Submit your project by commiting your changes and pushing them to your GitHub repository.

Debugging your compiler

  1. Narrow down the problem by crafting a smaller version of the test case
  2. Go to the part of the your code that is related to the problem
  3. Trace step-by-step what your code really does (not what you think/hope/feel/guess/divine/intuit/reckon it does)

Error codes

  • exit(1) means there is a failed invariant check, e.g., an unexpected NULL value, which is already handled for you in the template.
  • exit(3) means typechecker error, which is produced by calling type_error(char *msg), given in the template for typecheck.c.

Type specification

Static scoping

  • SimpleC is a statically scoped language, that is, user-defined symbols are only accessible within a syntactically-defined region of the source file.
    • Symbols declared at the top of the program are in the the global scope and accessible by the entire program.
    • Function definitions may only appear in the global scope
    • Each function definition's body creates a nested, static scope, identified syntactically by curly braces. Its parameters and any declarations are only accessible within the function body's scope.
    • Compound statements also create their owned nested, static scope between their curly braces.
  • Declarations bind symbol names to a type in whatever scope they appear. Declarations of function types are only permitted in the global scope. Any nested scopes must only declare non-function types.
  • Function definitions (which are different from declarations) bind the function name to the function type in the global scope before creating a nested scope in which its parameters and locally-declared symbols are bound.
  • Within the same scope, only one binding per unique symbol name is permitted.

Declarations

  • Bind the declared symbol to its type
  • It's a type error if the symbol has already been bound in the current scope

Function definitions

  • Check that the function is declared with a function type
  • Check for duplicate definitions in the current scope
  • Add the function to the current (global) symbol table
  • Create a new scope
  • Add parameters to local scope
  • Check for an incorrect number of parameters (paramlist) compared to the type's list of parameters (paramtypes)

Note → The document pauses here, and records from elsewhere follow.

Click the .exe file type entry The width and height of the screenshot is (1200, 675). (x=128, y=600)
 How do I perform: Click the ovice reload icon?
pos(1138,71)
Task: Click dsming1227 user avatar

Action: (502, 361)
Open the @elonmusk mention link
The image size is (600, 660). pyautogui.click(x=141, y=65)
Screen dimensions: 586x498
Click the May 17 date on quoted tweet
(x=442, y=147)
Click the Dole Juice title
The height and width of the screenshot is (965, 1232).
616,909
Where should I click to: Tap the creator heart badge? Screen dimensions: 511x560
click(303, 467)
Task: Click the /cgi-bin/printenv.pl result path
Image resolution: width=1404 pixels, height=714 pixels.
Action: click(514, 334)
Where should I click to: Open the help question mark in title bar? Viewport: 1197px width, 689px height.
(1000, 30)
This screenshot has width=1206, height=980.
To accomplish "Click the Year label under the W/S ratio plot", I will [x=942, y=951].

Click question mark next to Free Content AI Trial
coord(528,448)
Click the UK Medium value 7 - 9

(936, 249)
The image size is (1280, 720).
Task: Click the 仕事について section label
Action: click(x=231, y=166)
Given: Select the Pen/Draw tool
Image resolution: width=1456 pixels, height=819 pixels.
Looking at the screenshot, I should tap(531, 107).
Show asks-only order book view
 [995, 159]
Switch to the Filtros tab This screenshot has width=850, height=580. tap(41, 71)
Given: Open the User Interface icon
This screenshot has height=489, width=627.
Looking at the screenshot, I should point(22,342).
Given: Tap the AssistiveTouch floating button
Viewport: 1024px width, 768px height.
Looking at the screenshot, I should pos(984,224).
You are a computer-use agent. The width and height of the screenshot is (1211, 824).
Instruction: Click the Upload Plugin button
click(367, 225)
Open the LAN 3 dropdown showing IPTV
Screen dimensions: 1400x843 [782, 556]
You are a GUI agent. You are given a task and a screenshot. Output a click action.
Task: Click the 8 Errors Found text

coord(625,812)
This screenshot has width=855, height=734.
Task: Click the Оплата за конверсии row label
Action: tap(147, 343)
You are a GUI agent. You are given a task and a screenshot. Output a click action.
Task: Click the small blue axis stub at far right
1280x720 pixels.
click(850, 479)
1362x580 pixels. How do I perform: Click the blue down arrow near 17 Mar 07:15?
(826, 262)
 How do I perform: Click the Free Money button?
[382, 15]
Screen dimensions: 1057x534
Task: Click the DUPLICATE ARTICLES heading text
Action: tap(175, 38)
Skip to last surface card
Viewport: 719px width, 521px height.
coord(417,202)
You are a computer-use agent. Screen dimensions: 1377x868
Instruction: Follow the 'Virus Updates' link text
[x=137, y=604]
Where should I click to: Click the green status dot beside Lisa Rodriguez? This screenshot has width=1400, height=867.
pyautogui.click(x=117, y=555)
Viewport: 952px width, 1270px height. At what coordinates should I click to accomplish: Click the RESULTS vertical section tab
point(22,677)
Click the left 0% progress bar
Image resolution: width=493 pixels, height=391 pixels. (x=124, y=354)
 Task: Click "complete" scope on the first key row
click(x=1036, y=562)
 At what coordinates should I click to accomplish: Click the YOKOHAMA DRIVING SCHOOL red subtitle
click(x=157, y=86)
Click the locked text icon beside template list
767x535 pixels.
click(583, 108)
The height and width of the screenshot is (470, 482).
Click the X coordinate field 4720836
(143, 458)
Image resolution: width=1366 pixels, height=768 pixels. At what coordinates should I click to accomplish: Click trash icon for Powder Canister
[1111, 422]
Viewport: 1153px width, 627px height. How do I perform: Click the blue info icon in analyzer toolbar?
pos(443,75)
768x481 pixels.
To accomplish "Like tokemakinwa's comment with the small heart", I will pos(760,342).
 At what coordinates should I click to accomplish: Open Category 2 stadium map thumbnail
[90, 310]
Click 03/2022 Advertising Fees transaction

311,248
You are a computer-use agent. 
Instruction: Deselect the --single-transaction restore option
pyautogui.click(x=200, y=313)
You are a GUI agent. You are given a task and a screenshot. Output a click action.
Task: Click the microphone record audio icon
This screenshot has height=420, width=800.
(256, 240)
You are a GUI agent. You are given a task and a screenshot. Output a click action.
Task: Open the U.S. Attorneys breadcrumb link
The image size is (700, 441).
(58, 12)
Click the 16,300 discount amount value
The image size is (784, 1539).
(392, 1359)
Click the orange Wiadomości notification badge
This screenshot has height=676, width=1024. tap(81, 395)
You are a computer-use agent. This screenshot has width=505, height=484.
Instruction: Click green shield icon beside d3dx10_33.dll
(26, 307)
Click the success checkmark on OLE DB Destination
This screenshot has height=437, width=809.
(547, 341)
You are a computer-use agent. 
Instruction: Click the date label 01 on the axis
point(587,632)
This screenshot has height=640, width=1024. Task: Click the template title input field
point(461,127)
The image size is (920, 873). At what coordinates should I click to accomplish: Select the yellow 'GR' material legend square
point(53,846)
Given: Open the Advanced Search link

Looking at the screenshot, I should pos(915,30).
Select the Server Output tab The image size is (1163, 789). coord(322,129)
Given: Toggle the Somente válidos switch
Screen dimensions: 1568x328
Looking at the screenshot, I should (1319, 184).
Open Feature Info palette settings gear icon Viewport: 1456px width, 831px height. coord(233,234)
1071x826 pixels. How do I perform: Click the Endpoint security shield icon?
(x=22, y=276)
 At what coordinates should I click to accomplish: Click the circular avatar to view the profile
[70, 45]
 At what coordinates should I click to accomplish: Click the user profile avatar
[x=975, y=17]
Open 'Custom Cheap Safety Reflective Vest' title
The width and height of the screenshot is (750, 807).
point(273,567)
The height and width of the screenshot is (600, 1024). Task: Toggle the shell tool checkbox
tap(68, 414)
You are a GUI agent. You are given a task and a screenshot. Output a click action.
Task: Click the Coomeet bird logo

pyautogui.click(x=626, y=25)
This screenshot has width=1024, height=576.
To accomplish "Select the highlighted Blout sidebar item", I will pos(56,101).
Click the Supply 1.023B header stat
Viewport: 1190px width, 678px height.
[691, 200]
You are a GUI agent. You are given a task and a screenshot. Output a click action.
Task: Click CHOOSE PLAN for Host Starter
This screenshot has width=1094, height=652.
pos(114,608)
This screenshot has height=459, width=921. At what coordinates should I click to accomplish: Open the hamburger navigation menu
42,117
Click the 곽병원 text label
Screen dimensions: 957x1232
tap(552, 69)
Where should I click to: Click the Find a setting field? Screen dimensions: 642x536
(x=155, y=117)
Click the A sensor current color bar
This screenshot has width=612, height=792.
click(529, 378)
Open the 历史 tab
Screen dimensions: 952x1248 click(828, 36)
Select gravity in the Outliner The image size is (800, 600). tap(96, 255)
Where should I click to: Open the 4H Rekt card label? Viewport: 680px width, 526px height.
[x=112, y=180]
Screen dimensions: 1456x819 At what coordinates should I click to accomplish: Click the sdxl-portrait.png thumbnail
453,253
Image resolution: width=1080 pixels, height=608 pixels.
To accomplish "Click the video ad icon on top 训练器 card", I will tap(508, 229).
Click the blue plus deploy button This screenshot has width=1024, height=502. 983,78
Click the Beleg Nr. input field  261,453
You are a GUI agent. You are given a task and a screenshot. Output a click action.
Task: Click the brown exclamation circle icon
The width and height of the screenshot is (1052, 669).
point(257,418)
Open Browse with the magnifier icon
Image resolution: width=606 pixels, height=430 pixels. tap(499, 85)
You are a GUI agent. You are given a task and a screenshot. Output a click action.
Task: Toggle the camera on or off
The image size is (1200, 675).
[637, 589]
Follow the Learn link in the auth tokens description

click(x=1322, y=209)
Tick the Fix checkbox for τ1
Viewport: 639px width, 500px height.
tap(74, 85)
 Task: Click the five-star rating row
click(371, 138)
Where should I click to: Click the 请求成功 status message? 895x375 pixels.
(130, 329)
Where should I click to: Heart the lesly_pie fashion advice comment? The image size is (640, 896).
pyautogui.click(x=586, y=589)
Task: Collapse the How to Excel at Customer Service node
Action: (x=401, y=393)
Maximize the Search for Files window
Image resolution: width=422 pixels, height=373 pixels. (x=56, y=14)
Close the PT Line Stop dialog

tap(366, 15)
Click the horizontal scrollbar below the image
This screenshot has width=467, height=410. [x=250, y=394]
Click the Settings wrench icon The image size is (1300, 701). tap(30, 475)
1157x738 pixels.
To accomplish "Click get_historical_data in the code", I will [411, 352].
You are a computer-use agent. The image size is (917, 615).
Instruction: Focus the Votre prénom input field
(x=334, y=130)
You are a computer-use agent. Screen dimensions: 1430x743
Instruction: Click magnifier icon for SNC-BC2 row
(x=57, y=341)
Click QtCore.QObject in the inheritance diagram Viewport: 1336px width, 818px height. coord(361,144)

    // type error because paramlist doesn't match paramtypes
    f(a, b) : function (int) -> char { ... } 
    
  • Add the local variable declarations to the local symtab
  • Check the function body for type errors
  • Check the return expression for type errors
  • Check that the return expression's type match the function type
  • Restore the parent scope

Statements

  • Assignment statement
    • Get the type of the left-hand side and of the right-hand side
    • Check that the left-hand side is an L-value, i.e., its type represents a memory address that can take a value
      • In SimpleC, three kinds of expression can be used as L-values
        1. An identexpr
        2. A unaryexpr only where the operator is a pointer dereference
        3. An arrayexpr
    • Check that the type of the left- and right-hand side expressions match.
  • If, if-then-else, and while statements
    • The conditional expression should be an int
    • Recursively type check the if branch and the else branch, if present or the while body
  • Compound statements
    • These create a new, nested static scope. So create a new scope before type checking the body. Don't forget to restore the parent scope after.

Expression

  • identexpr
    • Lookup the symbol's binding and store the type in the expr->type field on the expression.
    • Return a type error if the symbol has not been declared in any of the nested scopes
  • callexpr
    • Get the type from the symtab or call to undeclared function type error
    • Check that the symbol is a function type
    • Check that the number of types match or type error
    • Compare the types of each argument's expression (in the list) match each corresponding parameter type from the function type or type error
    • Set this expression to the function's return type
  • int, char, and str expressions
    • Set the expression to the corresponding type INTTYPE, CHARTYPE, or STRINGTYPE.
  • arrayexpr
    • Check the type of both the expression and the index.
    • Check that the expression being dereferenced is either a pointer or an array type
    • A dereference unboxes the pointer type
    • An array access unboxes the array type
    • It's a type error if the expression is neither an array or pointer
  • unaryexpr
    • Typecheck the operand.
    • Check the type of the operator:
      • & : (type) -> pointer<type>
        • gets the pointer to a variable of a given type
      • * : (pointer<type>) -> type
        • dereferences the pointer to a variable of a given type
      • - : (type) -> type
        • arithmetic negation
      • ! : (type) -> int
        • logical negation
    • Don't forget to the set the unaryexpr's type at the end
  • binaryexpr
    • Typecheck the operands.
    • Check the type of the operator.
      • arithmetic: allows any operands of the same type and returns the same type
        • * : (type, type) -> type
        • / : (type, type) -> type
        • % : (type, type) -> type
        • + : (type, type) -> type
        • - : (type, type) -> type
      • comparison operators: takes either char or int, but not both, and returns an int to represent a boolean value
        • < : (type, type) -> int
        • > : (type, type) -> int
        • <= : (type, type) -> int
        • >= : (type, type) -> int
        • == : (type, type) -> int
        • != : (type, type) -> int
      • logical operators: takes int and returns an int to represent a boolean value
        • && : (int, int) -> int
        • || : (int, int) -> int
    • Don't forget to set the resulting type of the expression.
  • castexpr
    • Permit casting between any types (except functions, which expression can't be any way). Generate a type error if it's a function type.

API

  • storing expression types in the ->type field

    type information about expressions is communicated to the rest of the type checker by assigning the ->type field on expressions. see the template and in-class guides to see examples of this.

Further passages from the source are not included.